*INSTRUÇÕES DA TAREFA*
Escreva a continuação do texto sobre os sonhos da avó, começando logo após a última frase apresentada.

*TEXTO PARA LEITURA*
--- --- ---

Também eu não conheci o sonho da minha avó, aquele que na urdidura de todos os fios de sonhos, faz o grande tapete-sonho para forrar a memória que deixamos para os outros. Não me deu tempo para saber. Queria ser eterna na sua existência terrena, não apostou em mais nada senão aproveitar os instantâneos, pôs o tempo para trás das costas e não queria saber dele para nada, e de repente, deu-lhe a pressa de partir e deixou-me cheio de perguntas que não lhe pude fazer.

Que sonhos teve de seus Maria, o que sonhou para mim, o neto substituto do filho que perdeu, num patético acidente de aviação, num lugar longínquo, num nevoeiro cerrado quando ia cantar para os militares que defendiam uma incongruência.

--- --- ---

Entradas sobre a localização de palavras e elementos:
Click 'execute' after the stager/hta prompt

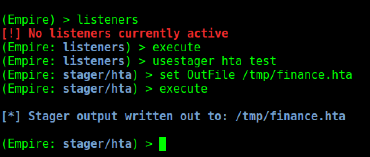[183, 88]
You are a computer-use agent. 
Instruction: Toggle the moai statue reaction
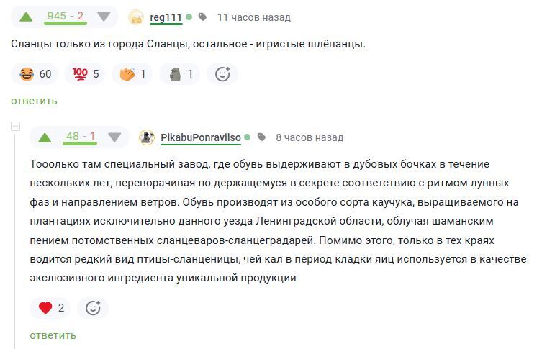pos(180,73)
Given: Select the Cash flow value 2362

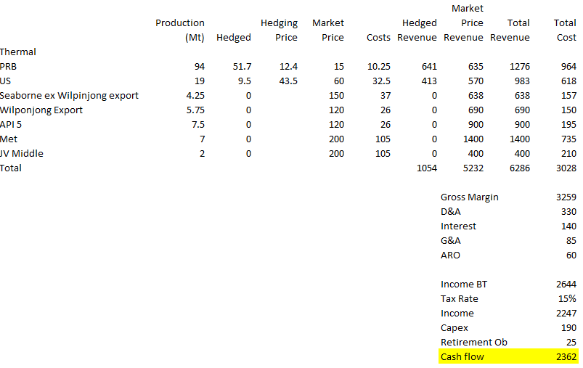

--- --- ---

*RESPOSTA DO EXERCÍCIO*
Terei sido o seu grande sonho, depois de se ter esfumado o anterior, e para seguir em frente com a sua vida, teve de me sonhar a mim, para encher o espaço vazio, órfã de um filho, o menino de ouro de sua mãe. E quando as mães amam os filhos, a orfandade fica numa dor sem possibilidade de analgesia, para o que resta a uma mãe, de calendário de sempre para completar.

Na verdade, nas longas conversas que tivemos- aproveitámo-nos bem – não fiquei com a convicção que a minha avó tenha alimentado os sonhos, nunca me referiu nenhum, era uma pessoa simples e não tinha fé nem num deus nem no futuro, vivia e gozava com a vida sabendo que é não é para se levar a sério, uma brincadeira que só devia pedir risos, porque de tristezas, que o diabo as leve.

No entanto, não acredito que ela tivesse vivido tantos anos ainda, sem voltar a rolar a roda dos sonhos.

Sendo eu um especialista do seu olhar, escaparam-me seguramente pequenos esgares, alegres e tristes. E como considero que é nas pequenas coisas que estão as grandes disfarçadas, estou convencido que me escapou algo de fundamental no seu olhar. Talvez tenha sido o seu sonho, o derradeiro, aquele que ela, traquinas como uma miúda adolescente, não me quis revelar.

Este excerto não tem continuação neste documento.